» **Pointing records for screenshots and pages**
____

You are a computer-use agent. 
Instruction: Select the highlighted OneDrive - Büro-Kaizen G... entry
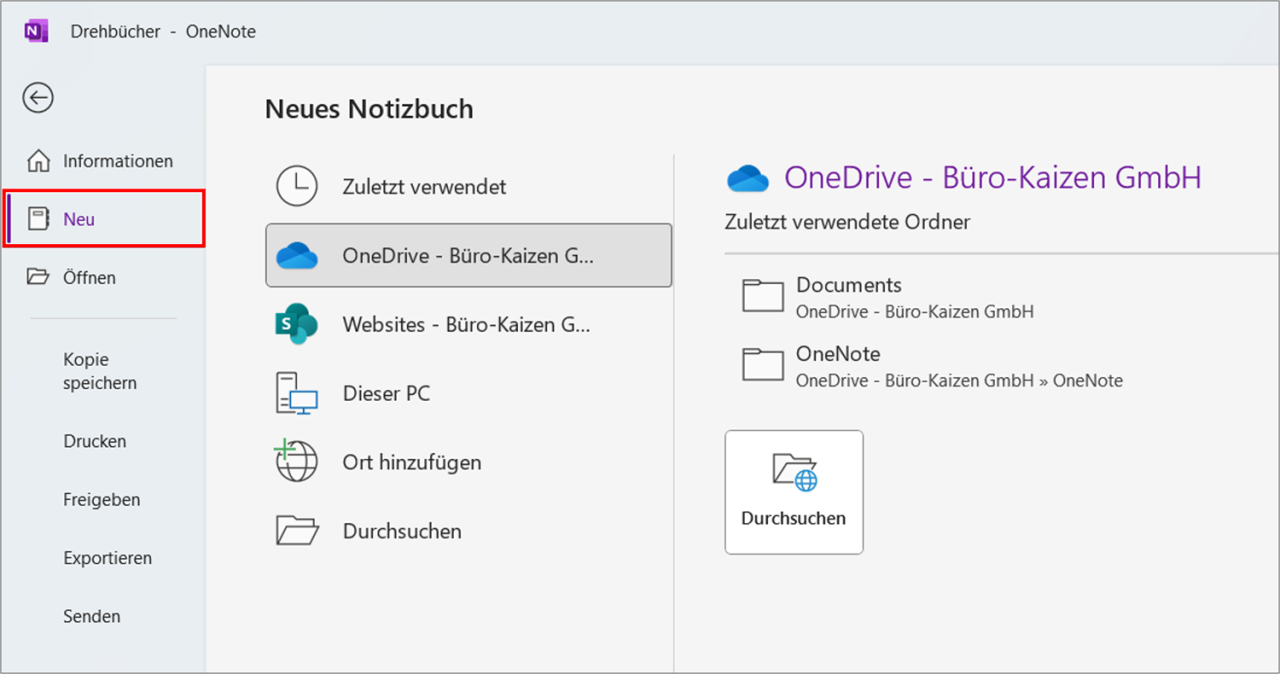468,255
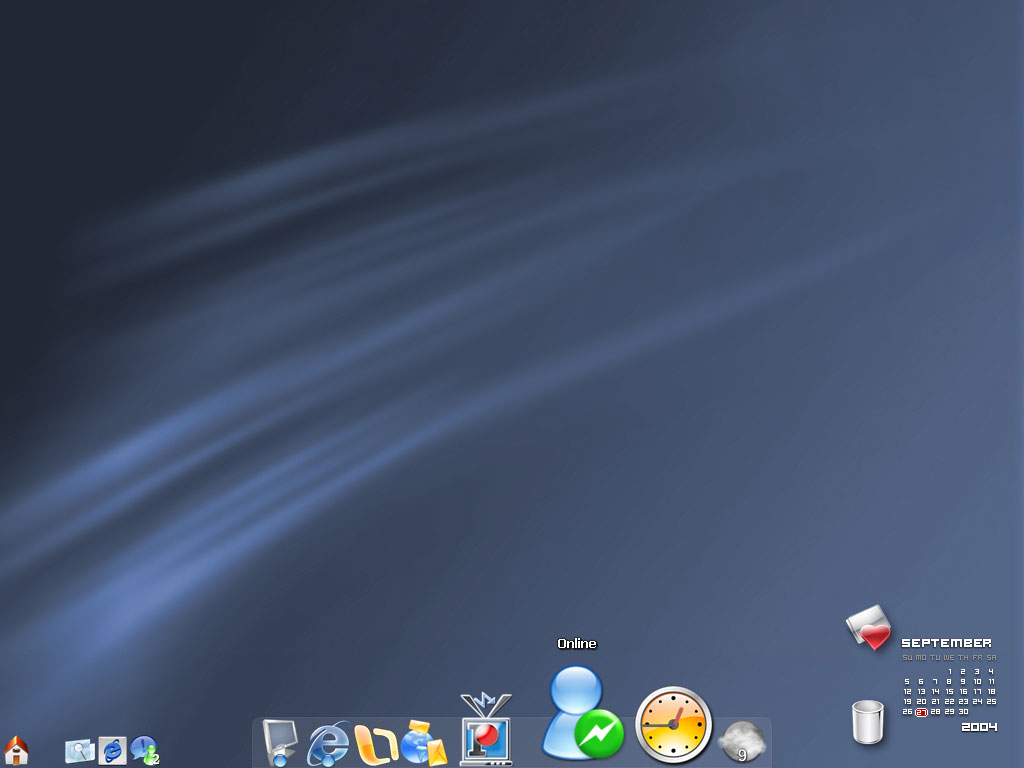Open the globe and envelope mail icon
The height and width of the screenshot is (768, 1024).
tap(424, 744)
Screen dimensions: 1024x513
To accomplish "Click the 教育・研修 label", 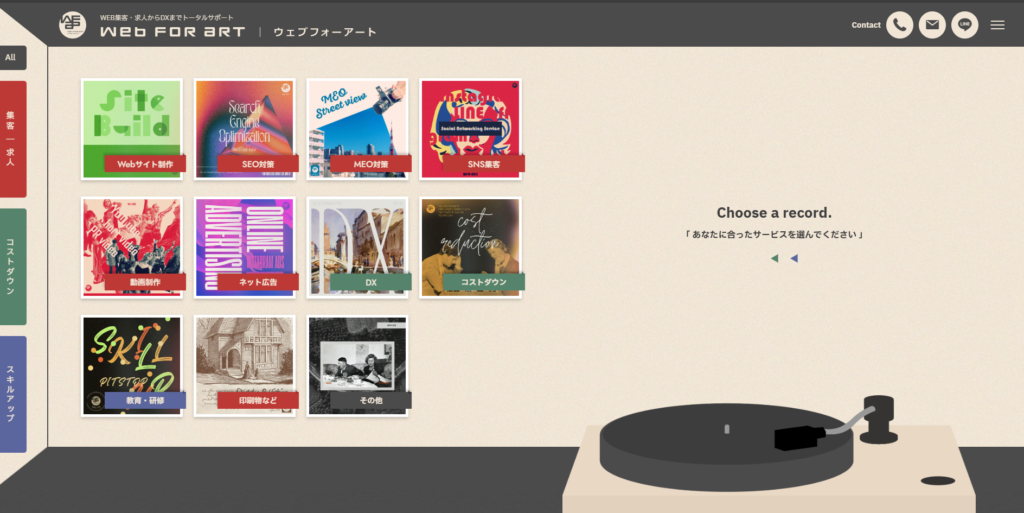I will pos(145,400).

____

» **TASK DIRECTIONS**
Locate every line in the listing that contains the word "entry", and copy those lines. Case counts.

» **TASK SOLUTION**
Instruction: Select the highlighted OneDrive - Büro-Kaizen G... entry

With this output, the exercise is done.